▶

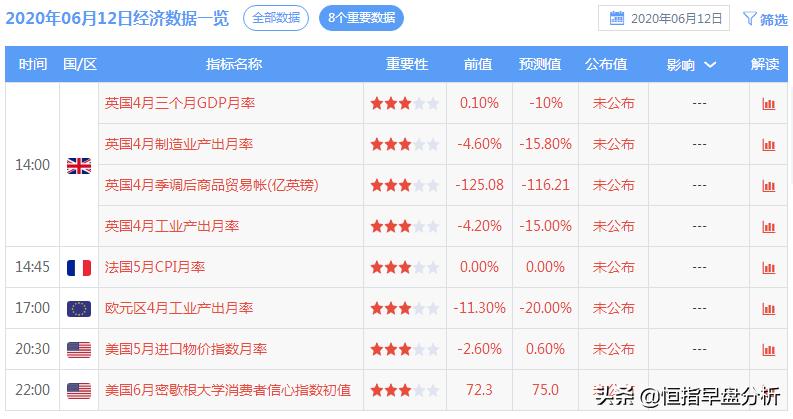Screen dimensions: 793x419
Task: Open chart for France May CPI row
Action: click(768, 267)
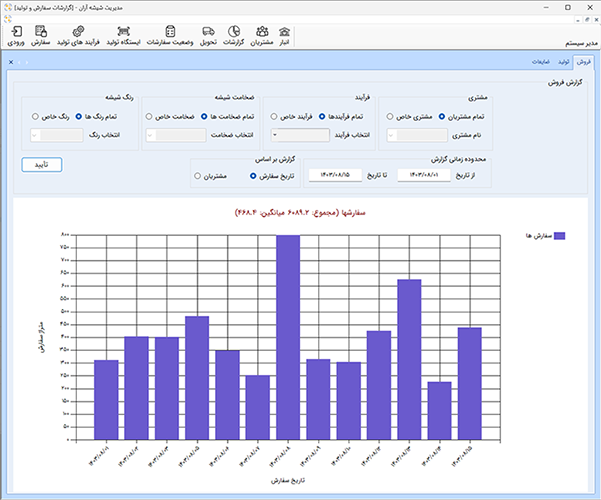Open the انتخاب رنگ dropdown
Screen dimensions: 601x500
[x=59, y=135]
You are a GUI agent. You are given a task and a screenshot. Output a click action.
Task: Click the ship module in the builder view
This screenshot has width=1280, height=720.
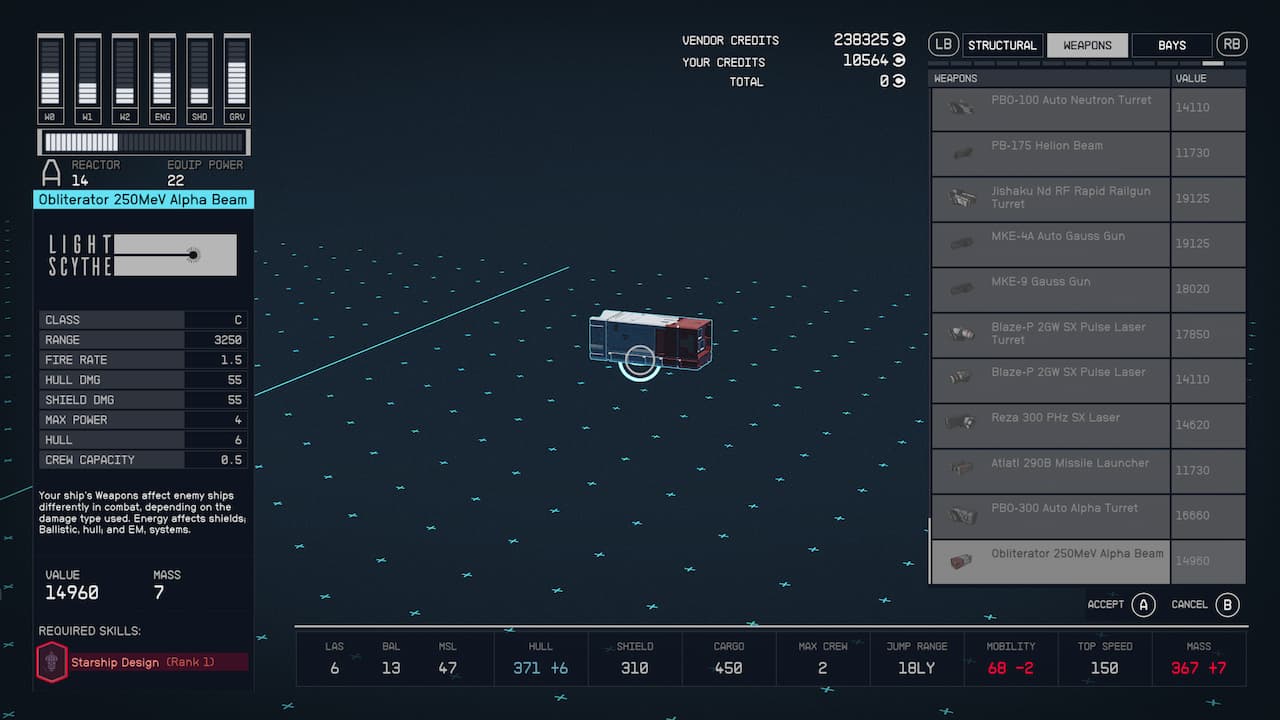pos(650,340)
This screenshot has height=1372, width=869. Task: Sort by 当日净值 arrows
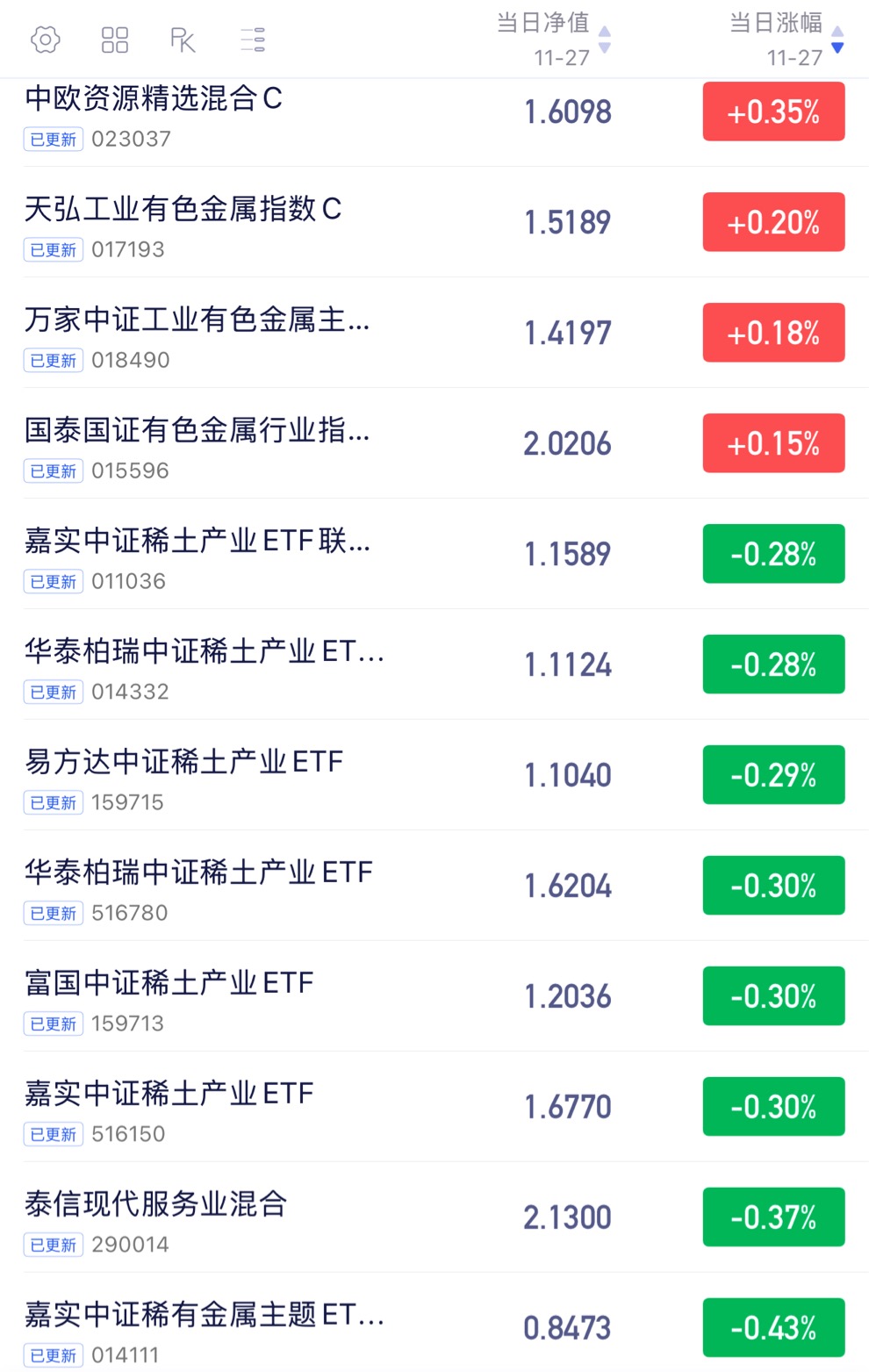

◀

## AIM:
Locate each line in the items above that contains the word "This", and copy those lines.

## RIGHT ANSWER:
This screenshot has width=1280, height=720.
This screenshot has height=1372, width=869. Task: Sort by 当日净值 arrows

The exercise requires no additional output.